Семидесятилетний Виталий Алексеевич предложил ей вещь неслыханную и немыслимую: печенье к чаю. Печенье было не с кухни, что еще как-то укладывалось в ее картину мира, а из новехонькой зелено-бежевой коробки с надписью «Садко». Рыбы плавали по крышке коробки, пел гусельник, Райсс побоялась взять хоть штучку – почувствовала, что не сможет остановиться.
– Примите детское отделение, – сказала Райсс. – Примите половину детского отделения. Маленьких. Это двадцать два человека. Примите их.
– А у нас нет детского отделения, – сказал Мишулин.
– Как нет? – изумилась Райсс. – Я читала ваши отчеты… У вас, конечно, меньше нашего, но…
– У нас теперь нет детского отделения, – сказал Мишулин. – Зато у нас теперь полно многодетных сотрудников. В основном сотрудниц. У нас вот с женой трое детей.
Райсс помолчала, а потом спросила:
– Виталий Алексеевич, что вы делать прикажете мне?
– У меня койки впритык стоят, хотите – пойдемте со мной на обход, – сказал Мишулин, и все его лицо, состоявшее из сплошных желваков, зашевелилось.
– А у меня матрасы в трюме лежат впритык, – сказала Райсс. – Продукты кончились. У меня даже марля кончается. Что я должна делать?
– Вы правда хотите мой совет? – тихо спросил Мишулин. – Уезжайте очень быстро.
– Как? – шепотом спросила Райсс. – Я что – баржей командую? Там капитан минуты считает, когда мы уберемся.
Мишулин молчал.
– Виталий Алексеевич, – спросила Райсс, – думаете, имеет смысл поговорить с?..
Мишулин отвернулся к окну.
– Вы правда так думаете? – тихо спросила Райсс.
– Я ничего не думаю и ничего вам не говорю, – сказал Мишулин. – Я молча размышляю о своих пациентах перед обходом.
– С кем именно? – прошептала Райсс.
– С тех пор, как над нами взяли шефство наши соседи и лично товарищ Хоробов Евгений Терентьевич, мы, Эмма Ивовна, получили возможность обеспечивать нашим пациентам высочайший уровень медицинской помощи, – сказал Мишулин, продолжая глядеть в окно. – Если бы сейчас мы были вынуждены принять, скажем, даже тридцать человек пациентов и, например, пять человек медперсонала – и, положим, одного врача среди них, – я боюсь, что поддерживать этот высочайший уровень медицинской помощи нам стало бы намного труднее. Все еще возможно, но труднее.
– Спасибо вам огромное, Виталий Алексеевич, вы мне очень помогли, – сказала Райсс, надевая пальто, и, отвернувшись, быстро запихнула в рот два печенья сразу.
– Не уверен, – тихо сказал ей вслед Мишулин.
У крыльца идиотски-розового флигеля, на котором сохранилась табличка, извещающая, что здесь располагаются амбулаторное и стационарное детские отделения областной психиатрической больницы имени такого-то, стояли два человека с автоматами. Райсс подошла к ним на ватных ногах и выбрала смотреть на того, у которого было более тонкое и менее рябое лицо.
– Я к Хоробову Евгению Терентьевичу, – сказала она и дальше глупо добавила: – Я доктор Райсс из Москвы.

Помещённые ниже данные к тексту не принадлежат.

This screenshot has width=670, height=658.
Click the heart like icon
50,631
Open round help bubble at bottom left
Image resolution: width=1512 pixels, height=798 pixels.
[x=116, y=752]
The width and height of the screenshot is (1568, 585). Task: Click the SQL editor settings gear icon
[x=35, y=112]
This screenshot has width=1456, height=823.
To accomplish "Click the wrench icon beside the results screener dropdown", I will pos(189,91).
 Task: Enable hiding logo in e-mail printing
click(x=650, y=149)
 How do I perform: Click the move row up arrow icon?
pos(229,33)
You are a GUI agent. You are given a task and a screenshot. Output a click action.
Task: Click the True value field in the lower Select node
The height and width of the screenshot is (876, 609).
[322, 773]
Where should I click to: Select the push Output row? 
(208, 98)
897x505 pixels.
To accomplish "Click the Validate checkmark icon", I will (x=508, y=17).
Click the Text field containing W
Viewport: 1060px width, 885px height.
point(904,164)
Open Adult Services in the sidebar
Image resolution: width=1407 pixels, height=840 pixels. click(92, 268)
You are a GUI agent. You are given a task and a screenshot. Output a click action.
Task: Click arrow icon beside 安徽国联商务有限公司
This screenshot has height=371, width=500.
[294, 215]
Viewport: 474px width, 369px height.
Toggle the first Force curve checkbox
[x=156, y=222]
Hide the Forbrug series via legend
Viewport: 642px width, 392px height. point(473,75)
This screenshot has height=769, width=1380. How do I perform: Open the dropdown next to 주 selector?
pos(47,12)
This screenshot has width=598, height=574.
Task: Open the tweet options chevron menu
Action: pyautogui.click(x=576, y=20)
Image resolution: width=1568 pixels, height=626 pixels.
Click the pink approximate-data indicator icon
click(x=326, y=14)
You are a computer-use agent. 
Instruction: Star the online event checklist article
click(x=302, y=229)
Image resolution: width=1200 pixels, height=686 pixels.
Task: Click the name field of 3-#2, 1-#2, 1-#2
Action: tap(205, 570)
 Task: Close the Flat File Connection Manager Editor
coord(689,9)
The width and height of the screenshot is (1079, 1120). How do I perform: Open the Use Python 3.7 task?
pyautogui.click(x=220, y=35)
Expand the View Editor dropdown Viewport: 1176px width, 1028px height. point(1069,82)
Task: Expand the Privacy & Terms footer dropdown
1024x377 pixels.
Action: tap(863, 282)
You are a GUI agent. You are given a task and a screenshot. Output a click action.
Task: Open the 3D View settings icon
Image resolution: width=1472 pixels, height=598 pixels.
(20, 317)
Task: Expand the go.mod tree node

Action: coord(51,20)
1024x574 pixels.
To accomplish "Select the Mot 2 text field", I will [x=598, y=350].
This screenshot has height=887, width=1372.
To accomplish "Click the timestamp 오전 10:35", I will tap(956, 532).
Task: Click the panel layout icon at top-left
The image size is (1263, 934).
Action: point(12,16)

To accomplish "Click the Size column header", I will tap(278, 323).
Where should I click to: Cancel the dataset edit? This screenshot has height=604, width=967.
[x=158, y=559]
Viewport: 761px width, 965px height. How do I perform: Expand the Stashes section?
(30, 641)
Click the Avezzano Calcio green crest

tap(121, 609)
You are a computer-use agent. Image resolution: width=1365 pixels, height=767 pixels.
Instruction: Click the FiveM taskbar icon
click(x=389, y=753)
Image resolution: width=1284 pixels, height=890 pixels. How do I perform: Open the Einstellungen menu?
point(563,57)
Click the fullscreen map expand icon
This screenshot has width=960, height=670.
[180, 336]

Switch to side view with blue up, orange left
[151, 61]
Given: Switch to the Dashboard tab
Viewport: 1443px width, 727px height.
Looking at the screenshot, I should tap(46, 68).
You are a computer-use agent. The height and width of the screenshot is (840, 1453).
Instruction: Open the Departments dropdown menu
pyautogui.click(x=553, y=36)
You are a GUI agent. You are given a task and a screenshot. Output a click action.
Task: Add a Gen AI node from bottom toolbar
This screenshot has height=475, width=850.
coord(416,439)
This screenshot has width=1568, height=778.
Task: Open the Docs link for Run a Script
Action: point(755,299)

Ну вот мы и приехали.
От стыда у нее онемели щеки. Более рябой и блинообразный человек молча развернулся и ушел во флигель, а когда пришел назад, ей уже казалось, что страх, стыд и мороз успели превратить ее в немую и неподвижную тряпичную куклу.
– Пройдемте, – сказал блинообразный.
Она сделала шаг вперед, чуть не упав на застывших ногах, потом еще шаг, и оказалась за порогом, и с привычным запахом больницы смешался запах кожи, бумаги и оружия. Нужный ей товарищ сидел в кабинете заведующей детским отделением, и на двери все еще было написано «Яванский», а пониже таблички приклеена простая бумажка: «Хоробов». Блинообразный толкнул дверь и пропустил Райсс вперед. Со шкафов на нее смотрели старые куклы и плюшевые собаки. Человек с хорошей улыбкой, младше ее лет на пять, поднял ясные глаза и сказал:
– Эмма Ивовна, как правильно, что вы к нам зашли. А мы и сами думали зайти к вам, посмотреть, не надо ли помочь.